# GPS on the cheap



## BROWN BAGGER (Sep 13, 2007)

Does anyone own or know someone who has used the Bushnell "back track" hand held GPS device? It's a great Idea for cheap "not getting lost" gear to load my three boys up with for the elk hunt, without breaking the bank. I'm wondering how it will work up in the unitas? nothing worse than spending time on the search and rescue, than hunting. then again I should buy one for my hunting budy, he's the only one to get lost. Hard core tracking fool


----------



## Lycan (Sep 22, 2008)

I have one. It's a really basic, but really easy to use little gizmo. If you can set a digital watch, chances are you can figure this thing out no problem. No maps or anything, just follow the arrow. It only stores 3 points, but I haven't even used that many yet. It's marked my truck's location during the turkey hunt, but it will mark camp, treestand, and vehicle this fall. I think it would be great for someone wanting to keep track of three boys. That way everyone knows where the truck is, where camp is, etc.. It doubles as a compass too.


----------



## BROWN BAGGER (Sep 13, 2007)

Thanks Lycan....with this generation of kids, this gizmo is awesome. Not to many worries about finding teenages this year, now it time for some bagging.


----------



## Huntoholic (Sep 17, 2008)

I bought one for my wife just for the reasons you stated. Simple and easy. I did not really like its size (or it could have been the shape), but it just felt bulky. Personally I would not buy it again and I would just wait for a sale and buy a low end Garmin (like E-trek). You would get used to more of a standard format and would not be tied to just 3 points. If you hunt or fish different areas and want to keep those locations you won't be able to with the "back track".


----------

* [Task details] Return the passage of the GPS thread between "Does anyone own" and "(Sep 22, 2008)", inclusive, copied word for word. The items that come next are drawn from a different source than the GPS thread.

* [Excerpted data]
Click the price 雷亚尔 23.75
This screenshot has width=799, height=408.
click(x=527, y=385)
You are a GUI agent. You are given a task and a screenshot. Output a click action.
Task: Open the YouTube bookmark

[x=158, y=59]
* * *
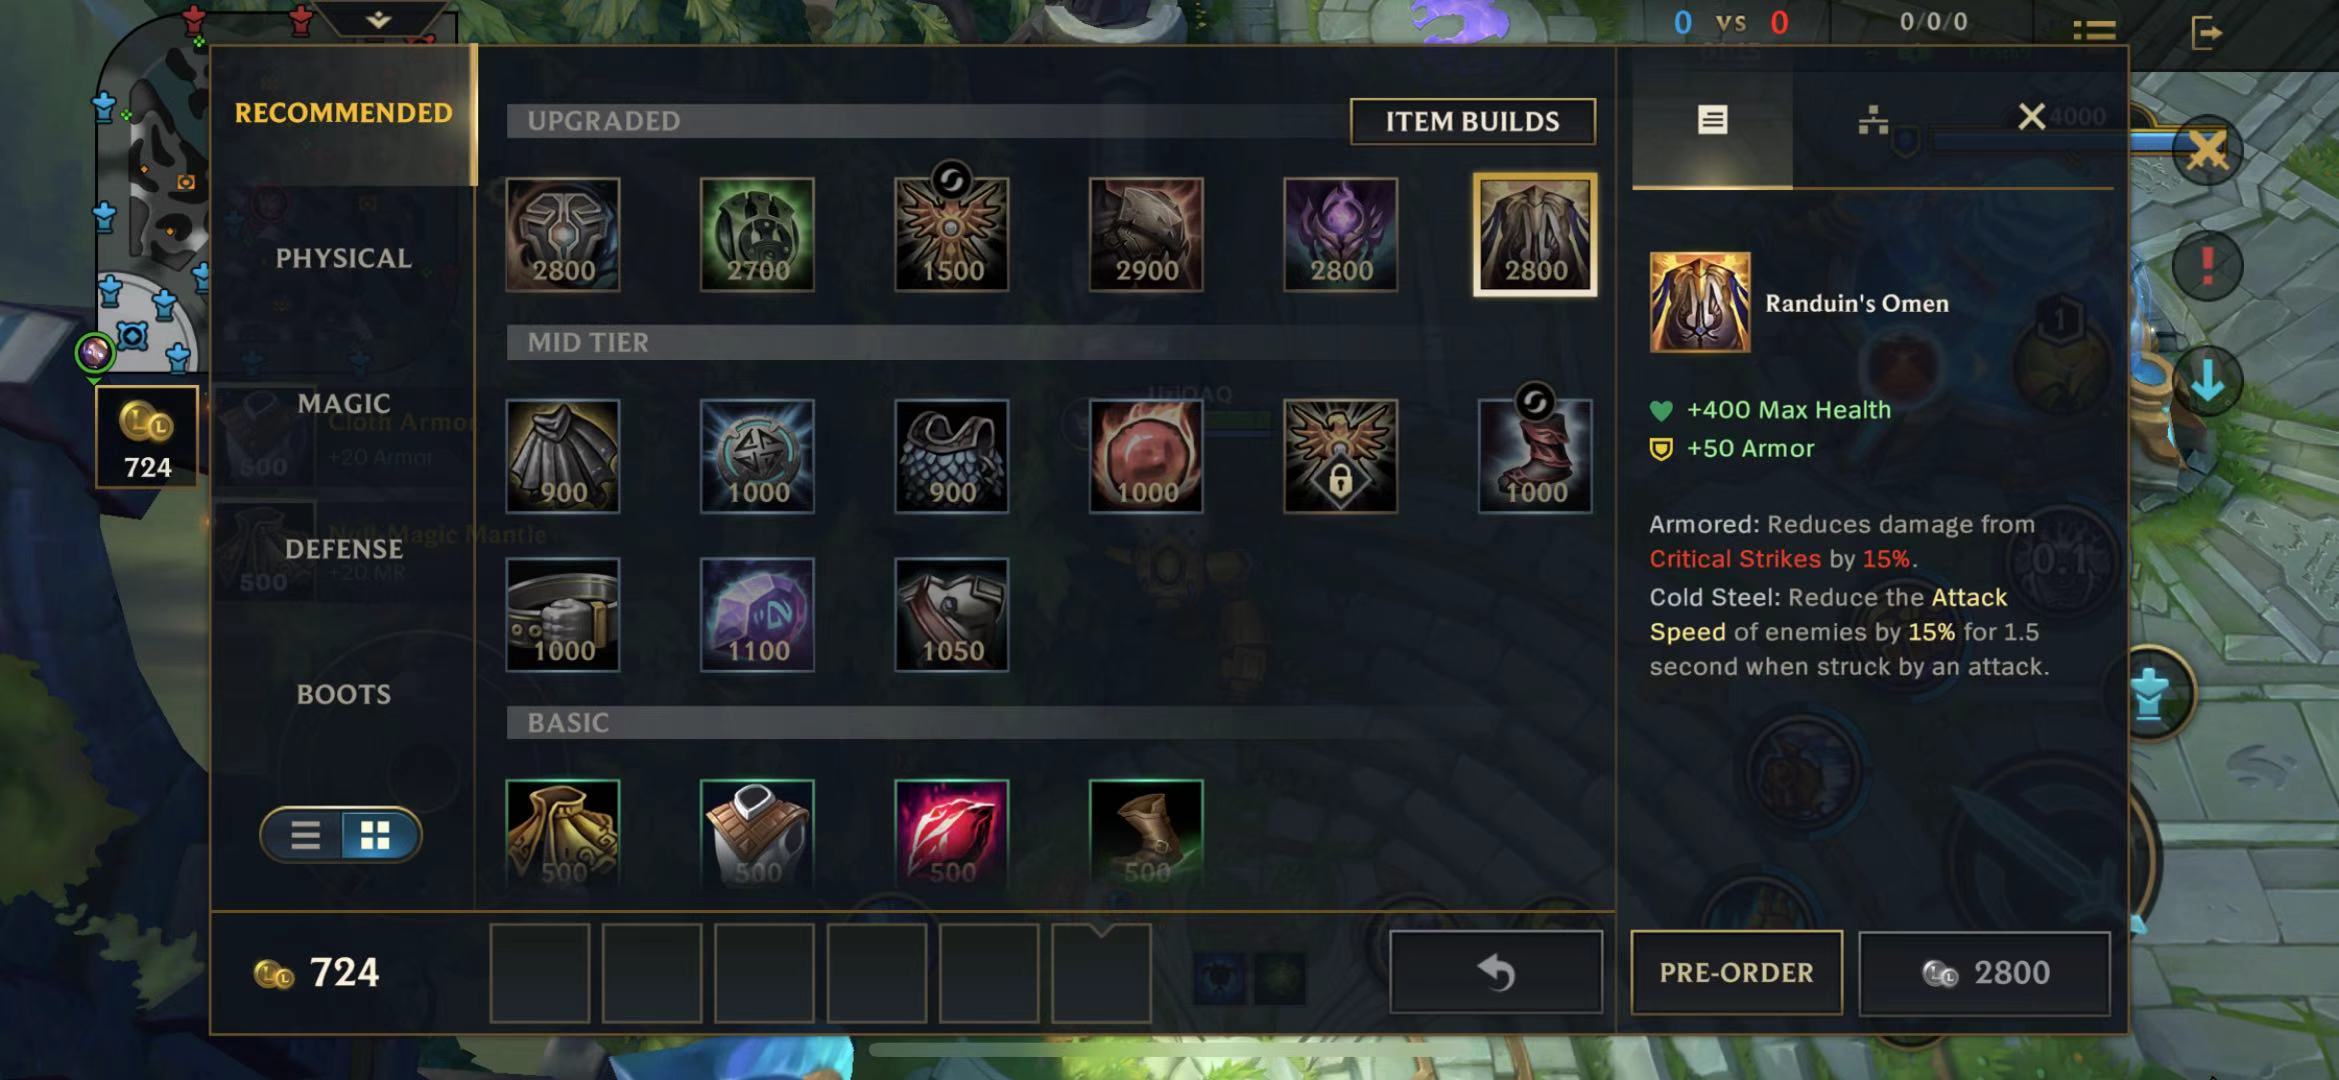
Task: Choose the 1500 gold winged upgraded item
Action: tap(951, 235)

* [Task response]
Does anyone own or know someone who has used the Bushnell "back track" hand held GPS device? It's a great Idea for cheap "not getting lost" gear to load my three boys up with for the elk hunt, without breaking the bank. I'm wondering how it will work up in the unitas? nothing worse than spending time on the search and rescue, than hunting. then again I should buy one for my hunting budy, he's the only one to get lost. Hard core tracking fool


----------



## Lycan (Sep 22, 2008)